Document extract
========================

MySQL#

In this tutorial, we’ll see how to query MySQL from Jupyter. Optionally, you can spin up a testing server.

Tip

If you encounter issues, feel free to join our community and we’ll be happy to help!

Pre-requisites#

To run this tutorial, you need to install the mysqlclient package.

Note

We highly recommend you that you install it using conda, since it’ll also install mysql-connector-c; if you want to use pip, then you need to install mysql-connector-c and then mysqlclient.

%conda install mysqlclient -c conda-forge --quiet
Collecting package metadata (current_repodata.json): ...working... done
Solving environment: ...working... done

# All requested packages already installed.


Note: you may need to restart the kernel to use updated packages.

Start MySQL instance#

If you don’t have a MySQL Server running or you want to spin up one for testing, you can do it with the official Docker image.

To start the server:

%%bash
docker run --name mysql -e MYSQL_DATABASE=db \
  -e MYSQL_USER=user \
  -e MYSQL_PASSWORD=password \
  -e MYSQL_ROOT_PASSWORD=password \
  -p 3306:3306 -d mysql
b9f7f973698a0063198a7e6358445e942de4905d18b99145a7dfc8bb947bfa97

Ensure that the container is running:

%%bash
docker ps
CONTAINER ID   IMAGE     COMMAND                  CREATED        STATUS                  PORTS                               NAMES
b9f7f973698a   mysql     "docker-entrypoint.s…"   1 second ago   Up Less than a second   0.0.0.0:3306->3306/tcp, 33060/tcp   mysql

We need to make a small configuration change, so do the following:

Open a new terminal and execute: docker exec -it mysql bash

Then: mysql --user=root --password

When prompted for a password, type: password

Once the MySQL console appears, execute:

ALTER USER user
IDENTIFIED WITH mysql_native_password
BY 'password';

Exit the MySQL console with: exit Exit the container with: exit

The session should look like this:

docker exec -it mysql bash

bash-4.4# mysql --user=root --password
Enter password:

Welcome to the MySQL monitor.  Commands end with ; or \g.
Your MySQL connection id is 9
Server version: 8.0.31 MySQL Community Server - GPL

Copyright (c) 2000, 2022, Oracle and/or its affiliates.

Oracle is a registered trademark of Oracle Corporation and/or its
affiliates. Other names may be trademarks of their respective
owners.

Type 'help;' or '\h' for help. Type '\c' to clear the current input statement.

========================

Collected material
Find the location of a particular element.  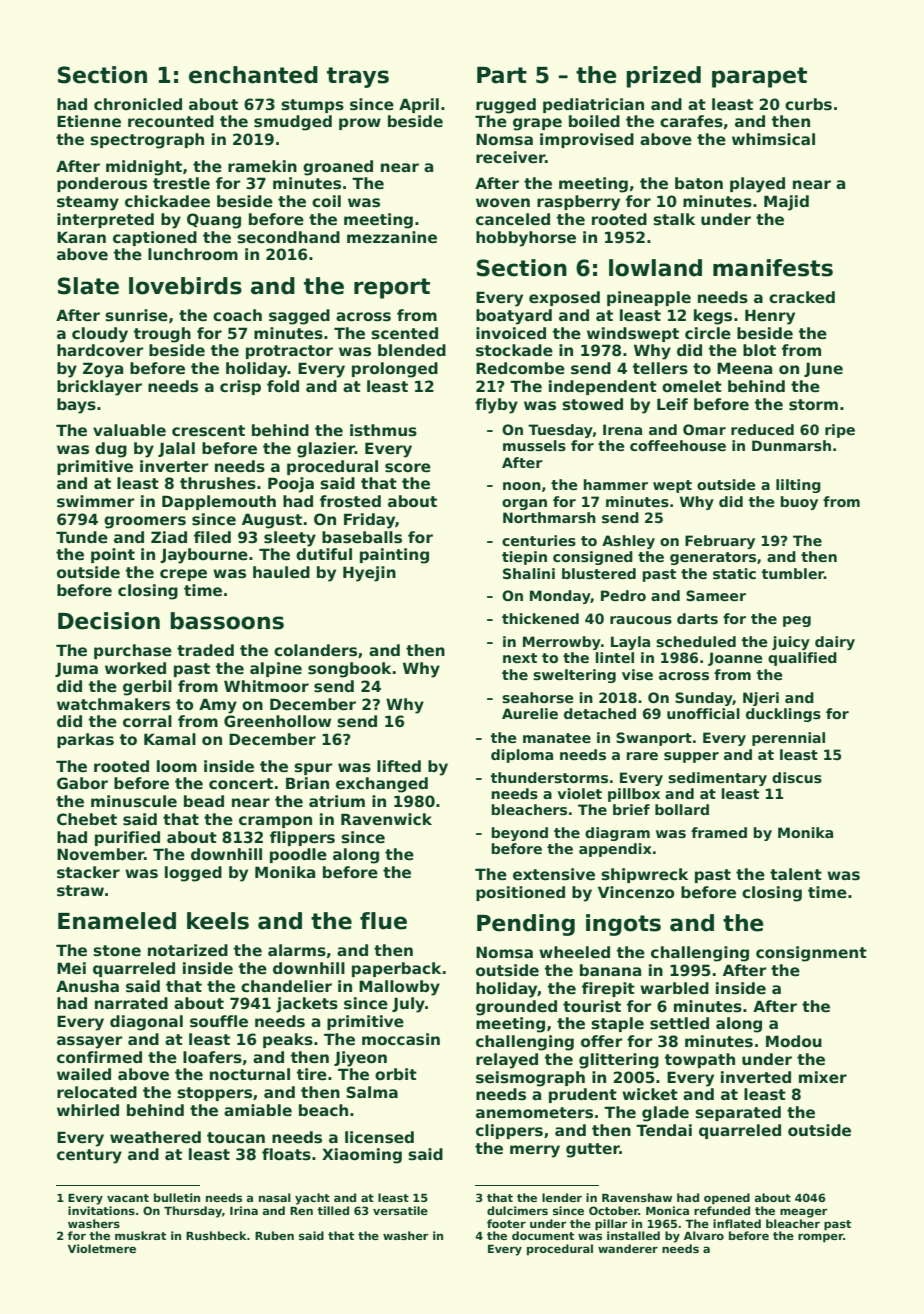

========================

Exercise requirements
1. Answer from the MySQL tutorial:
(a) Which package does the tutorial say you need to install to run it?
(b) In the docker run command, which host port is mapped to the container's port 3306?
(c) What server version appears in the sample console session?
2. Reproduce the passage of the MySQL tutorial that runs from "bash-4.4# mysql --user=root" up to and including "current input statement.".

The answers
1.
(a) mysqlclient
(b) 3306
(c) 8.0.31

2.
bash-4.4# mysql --user=root --password
Enter password:

Welcome to the MySQL monitor.  Commands end with ; or \g.
Your MySQL connection id is 9
Server version: 8.0.31 MySQL Community Server - GPL

Copyright (c) 2000, 2022, Oracle and/or its affiliates.

Oracle is a registered trademark of Oracle Corporation and/or its
affiliates. Other names may be trademarks of their respective
owners.

Type 'help;' or '\h' for help. Type '\c' to clear the current input statement.